HOMILÍA DEL SANTO PADRE JUAN PABLO II

Plaza de Las Américas de San Juan de Puerto Rico
 Viernes 12 de octubre de 1984

 

Al llegar la plenitud de los tiempos, envió Dios a su Hijo, nacido de mujer” (Ga 4, 6).

1. Queridos hijos e hijas de Puerto Rico: el obispo de Roma y Sucesor de Pedro profesa hoy junto a vosotros la fe que expresan las palabras del Apóstol San Pablo, tomadas de la Carta a los Gálatas: Dios envió a su Hijo nacido de mujer.

Apoyándome en la verdad salvadora contenida en esas palabras, saludo cordialmente y doy la bienvenida a toda la comunidad del Pueblo de Dios que vive en Puerto Rico, así como a todos los miembros de la sociedad de esta isla de “Borinquen bella”, a la que Colón dio el nombre de San Juan Bautista.

### PROBLEMA PLANTEADO
Enumera todas las personas que la homilía menciona con nombre propio, excluidos Dios y su Hijo. Las entradas proceden de una fuente distinta a la de la homilía.

### ENTRADAS DEL CONJUNTO
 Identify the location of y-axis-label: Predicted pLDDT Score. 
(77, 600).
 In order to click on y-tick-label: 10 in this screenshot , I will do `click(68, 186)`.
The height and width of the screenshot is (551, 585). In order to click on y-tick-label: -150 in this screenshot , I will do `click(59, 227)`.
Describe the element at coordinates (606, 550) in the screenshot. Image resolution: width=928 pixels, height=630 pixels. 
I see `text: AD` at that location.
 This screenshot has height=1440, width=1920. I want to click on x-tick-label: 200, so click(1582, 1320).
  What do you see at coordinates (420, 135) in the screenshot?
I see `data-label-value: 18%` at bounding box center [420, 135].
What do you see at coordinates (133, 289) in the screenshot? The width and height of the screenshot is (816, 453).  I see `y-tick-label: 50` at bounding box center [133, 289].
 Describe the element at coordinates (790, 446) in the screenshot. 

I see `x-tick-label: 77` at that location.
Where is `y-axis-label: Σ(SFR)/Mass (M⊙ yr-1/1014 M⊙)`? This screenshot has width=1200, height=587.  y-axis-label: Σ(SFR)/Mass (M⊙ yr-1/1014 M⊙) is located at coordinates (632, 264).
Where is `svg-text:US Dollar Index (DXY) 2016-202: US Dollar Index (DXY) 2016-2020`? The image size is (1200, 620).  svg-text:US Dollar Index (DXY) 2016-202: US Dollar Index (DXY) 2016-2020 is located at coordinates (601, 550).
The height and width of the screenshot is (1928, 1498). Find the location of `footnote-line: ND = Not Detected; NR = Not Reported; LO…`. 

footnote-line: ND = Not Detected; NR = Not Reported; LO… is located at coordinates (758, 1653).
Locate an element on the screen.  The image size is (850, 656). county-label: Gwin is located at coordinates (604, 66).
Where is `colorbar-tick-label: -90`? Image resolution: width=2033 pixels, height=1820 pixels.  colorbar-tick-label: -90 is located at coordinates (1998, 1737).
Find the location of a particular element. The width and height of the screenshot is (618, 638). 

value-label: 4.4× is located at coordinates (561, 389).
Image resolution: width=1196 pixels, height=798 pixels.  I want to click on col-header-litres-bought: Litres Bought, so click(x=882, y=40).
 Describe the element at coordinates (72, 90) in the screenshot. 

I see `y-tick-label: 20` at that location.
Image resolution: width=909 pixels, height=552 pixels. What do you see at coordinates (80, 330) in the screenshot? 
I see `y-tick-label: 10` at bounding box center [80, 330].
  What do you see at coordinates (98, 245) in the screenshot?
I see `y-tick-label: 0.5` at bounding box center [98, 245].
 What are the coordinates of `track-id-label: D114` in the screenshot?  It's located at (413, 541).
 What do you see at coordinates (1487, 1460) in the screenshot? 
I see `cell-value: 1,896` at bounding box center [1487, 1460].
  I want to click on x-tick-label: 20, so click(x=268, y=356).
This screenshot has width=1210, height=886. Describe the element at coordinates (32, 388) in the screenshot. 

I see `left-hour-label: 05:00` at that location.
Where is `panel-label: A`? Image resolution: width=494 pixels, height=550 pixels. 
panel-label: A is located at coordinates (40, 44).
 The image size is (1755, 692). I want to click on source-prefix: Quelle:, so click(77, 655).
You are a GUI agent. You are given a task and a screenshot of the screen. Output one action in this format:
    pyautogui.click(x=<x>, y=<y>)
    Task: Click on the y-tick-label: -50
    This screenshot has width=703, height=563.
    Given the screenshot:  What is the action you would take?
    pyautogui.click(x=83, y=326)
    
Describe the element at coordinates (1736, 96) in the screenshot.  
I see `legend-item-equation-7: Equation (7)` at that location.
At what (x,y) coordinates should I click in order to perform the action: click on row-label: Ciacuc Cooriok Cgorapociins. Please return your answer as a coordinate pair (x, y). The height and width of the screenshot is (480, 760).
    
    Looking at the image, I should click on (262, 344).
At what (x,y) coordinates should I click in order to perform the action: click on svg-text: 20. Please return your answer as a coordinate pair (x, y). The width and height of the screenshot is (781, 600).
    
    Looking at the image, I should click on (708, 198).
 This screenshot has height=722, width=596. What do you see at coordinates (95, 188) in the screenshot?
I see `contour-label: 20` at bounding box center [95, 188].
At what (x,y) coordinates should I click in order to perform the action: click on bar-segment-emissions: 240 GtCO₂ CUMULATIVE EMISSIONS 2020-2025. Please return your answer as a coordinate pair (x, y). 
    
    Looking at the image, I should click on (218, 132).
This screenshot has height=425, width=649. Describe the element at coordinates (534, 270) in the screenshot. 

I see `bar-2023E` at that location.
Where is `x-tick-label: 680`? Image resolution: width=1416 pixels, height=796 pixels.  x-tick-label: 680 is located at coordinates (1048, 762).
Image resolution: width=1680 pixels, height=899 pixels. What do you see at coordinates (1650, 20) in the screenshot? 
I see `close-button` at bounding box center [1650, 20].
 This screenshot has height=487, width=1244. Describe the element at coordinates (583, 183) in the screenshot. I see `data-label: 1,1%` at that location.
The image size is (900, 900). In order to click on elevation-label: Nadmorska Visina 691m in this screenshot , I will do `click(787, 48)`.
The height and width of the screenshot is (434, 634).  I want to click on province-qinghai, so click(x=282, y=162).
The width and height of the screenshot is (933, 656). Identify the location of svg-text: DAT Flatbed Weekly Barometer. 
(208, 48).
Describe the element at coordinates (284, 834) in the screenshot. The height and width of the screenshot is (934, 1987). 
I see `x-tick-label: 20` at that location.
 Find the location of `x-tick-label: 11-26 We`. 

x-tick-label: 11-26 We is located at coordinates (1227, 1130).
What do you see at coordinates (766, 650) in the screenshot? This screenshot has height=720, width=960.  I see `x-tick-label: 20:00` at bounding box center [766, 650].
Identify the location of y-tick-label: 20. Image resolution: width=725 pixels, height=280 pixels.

### RESULTADO ESPERADO
- Juan Pablo II
- Pedro
- San Pablo
- Colón
- San Juan Bautista